Creating inclusive care

Dr. Sokan says it’s not enough to have good health care; it needs to be delivered by people who are committed to serving all patients, without judgment and in response to their unique needs.

“Quality of health care might be absolutely awesome, but if it is not inclusive, that quality could be through the roof and have no direct impact for LGBTQ+ older adults. Ultimately, our goal has to be dignity, respect and care,” Dr. Sokan said. She added that providers can signal inclusivity by incorporating welcoming wording and imagery on their websites and in their facilities, and by being mindful of the assumptions they’re making when they ask questions about gender and relationships.

Both Drs. Sokan and Phillips have seen progress over the years.

“Very slowly, intake forms have changed,” Dr. Phillips said of the increased prevalence of gender-neutral forms that ask for the name of a spouse rather than a husband or wife, or forms with spaces for preferred names and pronouns. “I see same-sex couples on television, even in ads.
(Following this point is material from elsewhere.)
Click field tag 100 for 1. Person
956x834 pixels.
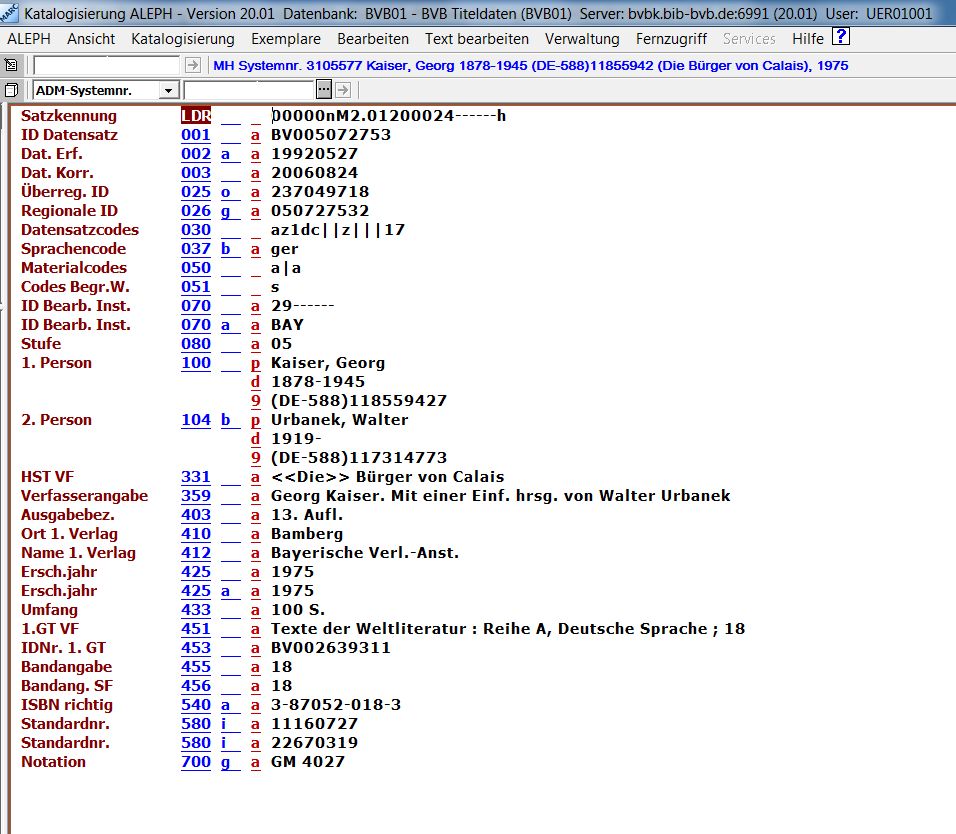point(196,363)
I think there’s more general acceptance.”

They say older LGBTQ+ patients also can benefit from encounters with health care providers who create a safe space for open and transparent communication.

“It’s difficult, after a history of so much pain and discrimination, for a patient to step out of their comfort zone with a health care provider, but it’s important that providers are aware of a patient’s sexual orientation or gender identity, because it allows for appropriate conversations about sexual health and health risks,” Dr. Sokan said. “The patient-doctor relationship should be a partnership of communication, openness and trust, especially for LGBTQ+ older adults.”